→ Provided data:
# # # # # # #

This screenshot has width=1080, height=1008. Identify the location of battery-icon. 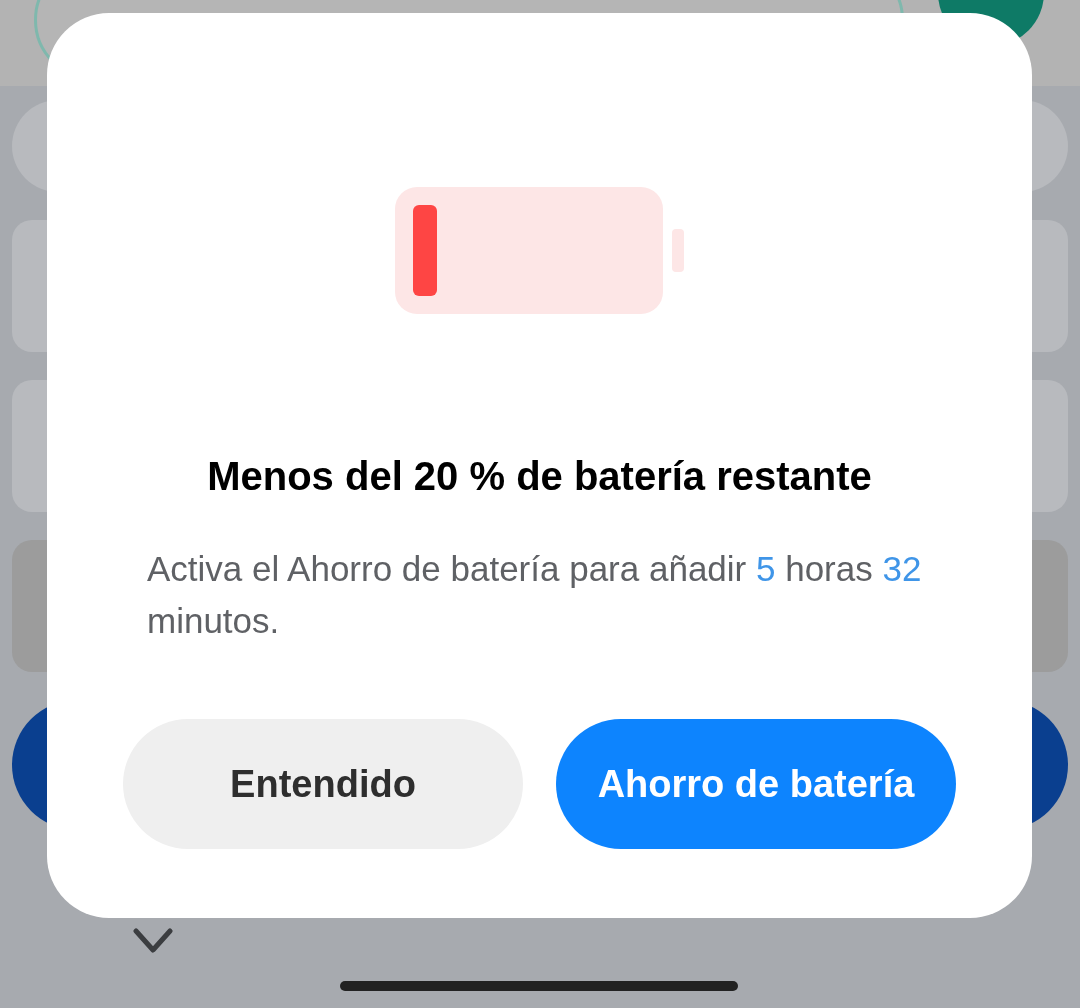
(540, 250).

# # # # # # #

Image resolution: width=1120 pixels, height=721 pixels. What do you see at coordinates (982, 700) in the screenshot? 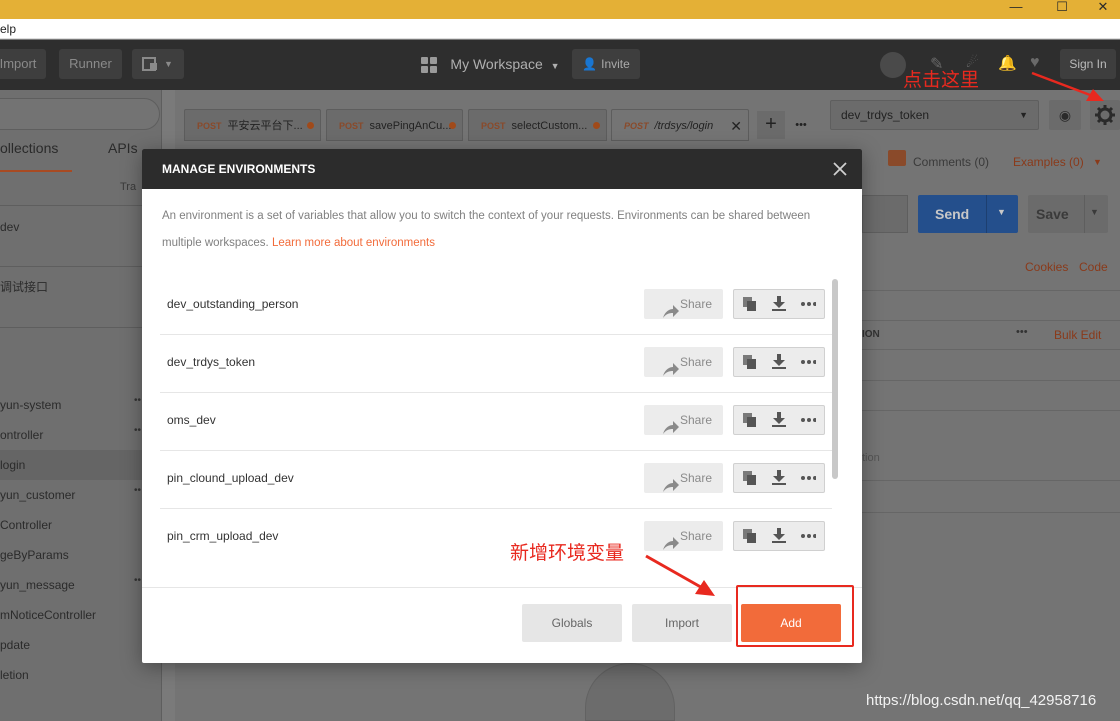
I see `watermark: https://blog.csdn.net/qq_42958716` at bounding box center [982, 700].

# # # # # # #

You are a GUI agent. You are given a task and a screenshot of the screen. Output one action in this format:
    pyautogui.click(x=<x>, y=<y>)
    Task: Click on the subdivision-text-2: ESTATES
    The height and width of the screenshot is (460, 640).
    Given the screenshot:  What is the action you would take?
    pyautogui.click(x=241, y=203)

# # # # # # #

→ Instruction:
Can you lay out the stretch of material from the line containing "Image resolution: width=1120" through the line containing "center [982, 700]." as a two-column CSV with the headers input and output? Give one row for each exchange, put each value in a single quoted field with line breaks turned into spaces, and leave the pictures out.

→ Result of this exercise:
input,output
"Image resolution: width=1120 pixels, height=721 pixels. What do you see at coordinates (982, 700) in the screenshot?","I see `watermark: https://blog.csdn.net/qq_42958716` at bounding box center [982, 700]."